Citando le parole di Ikeda: “Non possiamo sperimentare la «più grande di tutte le gioie» se abbiamo un’inutile paura delle difficoltà e siamo riluttanti ad abbandonare la nostra zona di sicurezza”. La paura di lasciare la Sardegna e del mio precario stato di salute svanirono dopo aver recitato daimoku con grande determinazione. D’altronde era l’occasione che aspettavamo.
In questa corrente del buddismo si prega sia per sé stessi (punto di partenza) che per il conseguimento di obiettivi anche apparentemente utopici come la pace nel mondo (punto di arrivo), ma il fulcro di tutto è ottenere la consapevolezza di essere responsabili nel bene e nel male della realizzazione della propria vita, senza intercessione alcuna di esseri sovrannaturali.
Io e Silvia affrontammo il viaggio per il continente. Qualcosa però non funzionò già da subito. Sono stato ricoverato per una riacutizzazione polmonare nel Centro Fibrosi Cistica Adulti di Milano. Quello sarà solo il primo di numerosi ricoveri. La malattia aveva sferrato un brutto colpo, proprio nel momento in cui ero più fragile. Il rapporto con la direttrice del Centro era molto complicato: nei circa cento giorni di ricovero sparsi nell’arco del 2014 sono state molte le occasioni di scontro tra noi. Capivo che non potevo andare lontano nel mio viaggio.

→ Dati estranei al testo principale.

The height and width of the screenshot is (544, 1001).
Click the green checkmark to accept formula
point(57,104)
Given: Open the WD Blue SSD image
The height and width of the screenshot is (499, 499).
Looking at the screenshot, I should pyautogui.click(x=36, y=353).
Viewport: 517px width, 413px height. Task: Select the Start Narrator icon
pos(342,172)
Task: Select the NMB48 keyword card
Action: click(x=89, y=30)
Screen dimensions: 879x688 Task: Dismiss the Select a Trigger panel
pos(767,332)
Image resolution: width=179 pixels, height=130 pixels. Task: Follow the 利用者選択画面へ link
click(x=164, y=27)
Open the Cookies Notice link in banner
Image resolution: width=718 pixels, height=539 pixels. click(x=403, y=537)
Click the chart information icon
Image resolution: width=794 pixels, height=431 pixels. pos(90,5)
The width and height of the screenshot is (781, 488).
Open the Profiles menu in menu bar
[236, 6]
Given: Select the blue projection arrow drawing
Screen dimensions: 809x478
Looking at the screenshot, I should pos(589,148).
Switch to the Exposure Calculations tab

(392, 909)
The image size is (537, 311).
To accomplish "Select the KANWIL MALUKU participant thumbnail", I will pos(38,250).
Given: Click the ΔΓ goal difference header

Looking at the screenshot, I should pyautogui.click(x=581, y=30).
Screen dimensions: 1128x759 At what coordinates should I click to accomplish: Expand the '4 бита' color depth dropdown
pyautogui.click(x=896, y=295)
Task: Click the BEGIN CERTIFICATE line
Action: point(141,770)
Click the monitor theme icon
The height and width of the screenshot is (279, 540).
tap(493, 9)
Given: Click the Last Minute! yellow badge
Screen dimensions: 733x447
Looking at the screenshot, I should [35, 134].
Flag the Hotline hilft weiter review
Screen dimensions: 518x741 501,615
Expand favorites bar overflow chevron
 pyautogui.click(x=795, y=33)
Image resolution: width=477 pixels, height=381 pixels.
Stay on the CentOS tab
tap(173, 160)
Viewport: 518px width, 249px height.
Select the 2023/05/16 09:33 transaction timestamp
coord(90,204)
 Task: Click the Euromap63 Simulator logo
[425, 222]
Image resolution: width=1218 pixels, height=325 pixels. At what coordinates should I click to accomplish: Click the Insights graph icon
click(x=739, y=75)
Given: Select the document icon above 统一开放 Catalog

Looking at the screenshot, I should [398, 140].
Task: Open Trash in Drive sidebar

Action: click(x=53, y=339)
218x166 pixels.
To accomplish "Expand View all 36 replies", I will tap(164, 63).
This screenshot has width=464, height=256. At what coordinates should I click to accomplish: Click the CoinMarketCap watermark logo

Nichiren Daishonin scrisse: “E’ come il caso in cui ci si inchini rispettosamente davanti ad uno specchio: l’immagine nello specchio allo stesso modo si inchina rispettosamente davanti a noi.” Applicai uno dei capisaldi della religione, ossia che non bisogna mai demandare la responsabilità di qualcosa all’esterno di sé stessi (quindi agli altri), ma sempre e sottolineo sempre, cercare la causa e la soluzione dentro di sé. Capii che in primis dovevo cambiare il mio atteggiamento nei suoi confronti e in occasione di un mio peggioramento clinico, la dottoressa glaciale si avvicinò ad accarezzarmi la mano e dirmi “Vedrai che ce la faremo”. Questo episodio fu l’inizio di un rapporto medico paziente di reciproca stima e di grande rispetto.
I mesi passarono e Silvia mi parlò del fatto che a lavoro stavano perfezionando una cura che sarebbe potuta essere risolutiva per la mia malattia. In fibrosi cistica ci sono più di duemila mutazioni e ogni paziente ne ha due, una ereditata dalla madre e una dal padre e questo farmaco era indirizzato ai pazienti che avevano i miei due tipi di mutazione.
Consapevolezza
Convinto delle potenzialità della pratica buddista, a luglio 2014 mi venne consegnato il Gohonzon e decisi di provare a recitare per la mia guarigione. Il Gohonzon è una pergamena inscritta da Nichiren Daishon nel 1200; è usuale per i buddisti recitare il mantra davanti al Gohonzon srotolato, tenuto all’interno di un mobiletto. Il Gohonzon non è qualcosa di sacro che viene adorato dai praticanti, ma tra le tante rappresentazioni a me è sempre piaciuta molto quella di uno “specchio” della vita, dove puntualmente il praticante si specchia in tutta la sua umanità.
A fine anno del 2014, il Centro di cura decise di farmi proseguire gli antibiotici in endovena a domicilio a tempo indeterminato a causa delle frequenti e sempre più gravi infezioni polmonari. La pesantezza della malattia cominciava a farsi sentire, assieme alla lontananza dai familiari ed amici.
Tra dicembre e gennaio io e Silvia prendemmo consapevolezza di voler tornare in Sardegna, a Siniscola, da dove mancavo da tredici anni. (continua)
Ciao Pierpaolo, bel inizio di Viaggio. Scopriremo di più anche del tuo rapporto con i medico? Credo sia un punto molto importante.
L’immagine dello specchio è davvero calzante.
Ci vediamo alla prossima fermata
Grazie Alessandro! Ti aspetto mercoledi prossimo!